*Teks Bacaan:*
# # # #
Aslinya berasal dari Yaman, keluarganya berimigrasi ke Madinah Munawarah. Para sejarawan tidak berbeda pendapat tentang asalnya ini. Tetapi, mereka berselisih kakek yang mana yang berimigrasi ke Madinah? Al Qadhi Abu Bakar bin ‘Ala Al Qusyairi menyebutkan: Abu Amir bin Amru, kakek dari Abu Malik, sahabat Nabi Shallallahu ‘Alaihi wa Sallam. Al Qadhi Abu Bakar mengatakan: Dia ikut seluruh peperangan bersama nabi kecuali Badar. Tetapi Imam Ibnu Abdil Bar tidak menyebutkannya, jika memang ini shahih pastilah dia kan menyebutnya dalam kitabnya.  (Muqadimah Al Muwaththa, 1/17-18. Tahqiq: Syaikh Muhammad Mushthafa Al A’zhami)

Diriwayatkan dari Ma’an, Al Waqidi, dan Muhammad bin Adh Dhahak, bahwa ibunya mengandung Beliau selama tiga tahun! Al Waqidi mengatakan ibunya mengandungnya selama dua tahun. (As Siyar, 7/154)
# # # #
*Daftar Tugas:*
1. Tentukan apakah setiap pernyataan berikut sesuai dengan teks bacaan di atas, lalu kutip kata-kata dari teks yang menjadi dasarnya: (a) para sejarawan berbeda pendapat tentang asal keluarganya dari Yaman; (b) menurut Al Waqidi, ibunya mengandungnya selama dua tahun; (c) keluarganya berimigrasi dari Madinah ke Yaman.
2. Salin tanpa perubahan bagian teks bacaan yang dimulai dengan "Aslinya berasal dari" dan berlanjut hingga "(As Siyar, 7/154)".

*Informasi yang Disediakan:*
# # # #
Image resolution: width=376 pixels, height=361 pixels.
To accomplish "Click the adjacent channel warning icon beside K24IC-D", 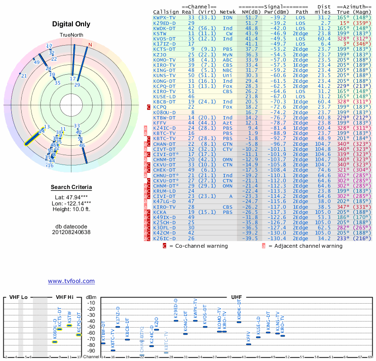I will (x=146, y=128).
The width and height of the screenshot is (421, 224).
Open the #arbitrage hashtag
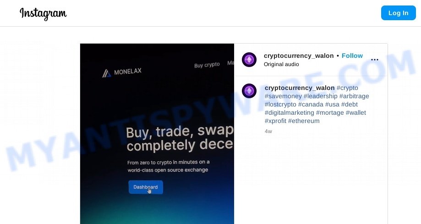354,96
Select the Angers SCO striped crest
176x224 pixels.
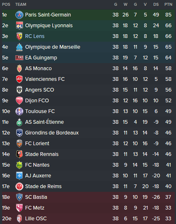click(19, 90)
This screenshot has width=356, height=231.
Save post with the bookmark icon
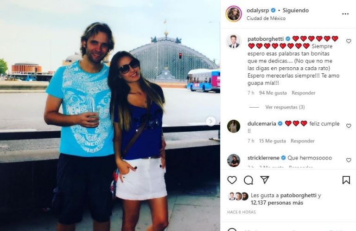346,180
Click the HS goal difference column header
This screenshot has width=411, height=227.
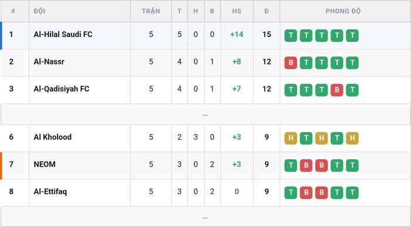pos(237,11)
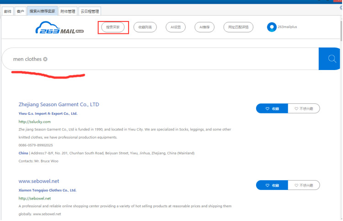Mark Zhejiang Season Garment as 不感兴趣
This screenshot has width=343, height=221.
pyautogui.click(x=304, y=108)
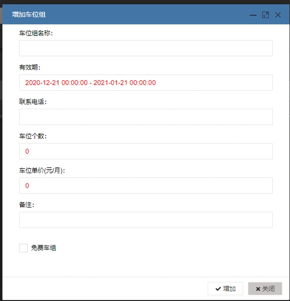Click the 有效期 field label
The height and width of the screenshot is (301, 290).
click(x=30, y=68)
# # # #
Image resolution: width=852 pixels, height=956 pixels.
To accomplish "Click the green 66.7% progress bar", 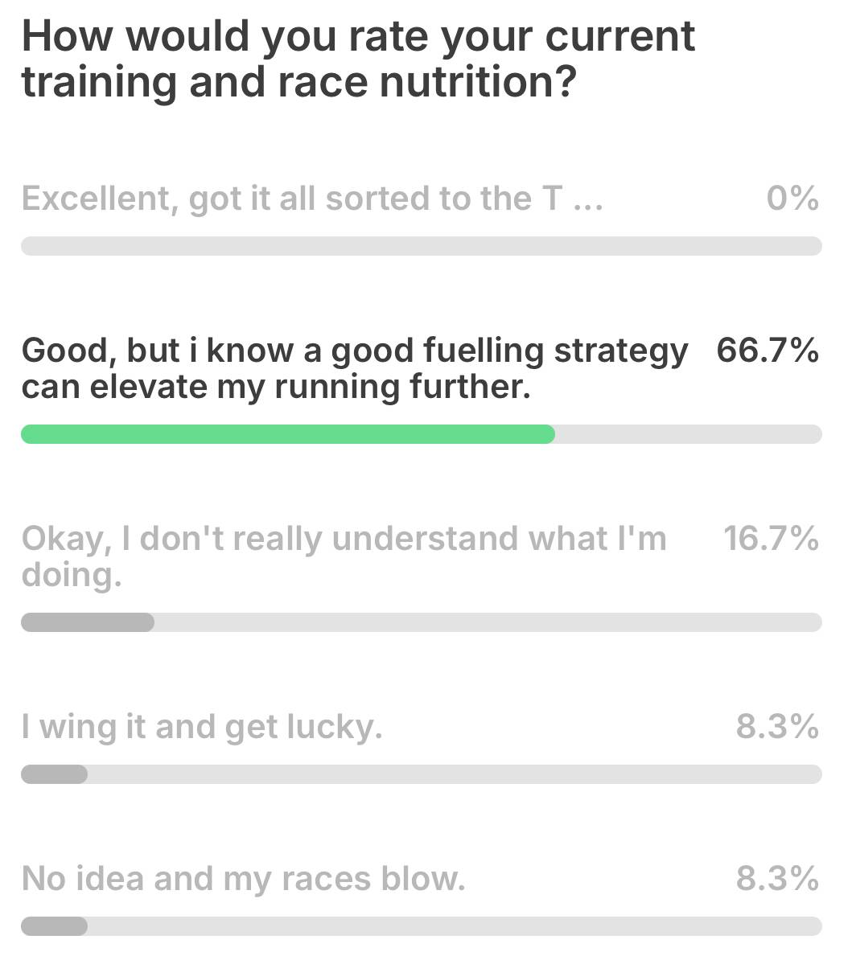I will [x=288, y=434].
# # # #
*Jawaban Tugas:*
1.
(a) Tidak. "Para sejarawan tidak berbeda pendapat tentang asalnya ini."
(b) Ya. "Al Waqidi mengatakan ibunya mengandungnya selama dua tahun."
(c) Tidak. "Aslinya berasal dari Yaman, keluarganya berimigrasi ke Madinah Munawarah."

2.
Aslinya berasal dari Yaman, keluarganya berimigrasi ke Madinah Munawarah. Para sejarawan tidak berbeda pendapat tentang asalnya ini. Tetapi, mereka berselisih kakek yang mana yang berimigrasi ke Madinah? Al Qadhi Abu Bakar bin ‘Ala Al Qusyairi menyebutkan: Abu Amir bin Amru, kakek dari Abu Malik, sahabat Nabi Shallallahu ‘Alaihi wa Sallam. Al Qadhi Abu Bakar mengatakan: Dia ikut seluruh peperangan bersama nabi kecuali Badar. Tetapi Imam Ibnu Abdil Bar tidak menyebutkannya, jika memang ini shahih pastilah dia kan menyebutnya dalam kitabnya.  (Muqadimah Al Muwaththa, 1/17-18. Tahqiq: Syaikh Muhammad Mushthafa Al A’zhami)

Diriwayatkan dari Ma’an, Al Waqidi, dan Muhammad bin Adh Dhahak, bahwa ibunya mengandung Beliau selama tiga tahun! Al Waqidi mengatakan ibunya mengandungnya selama dua tahun. (As Siyar, 7/154)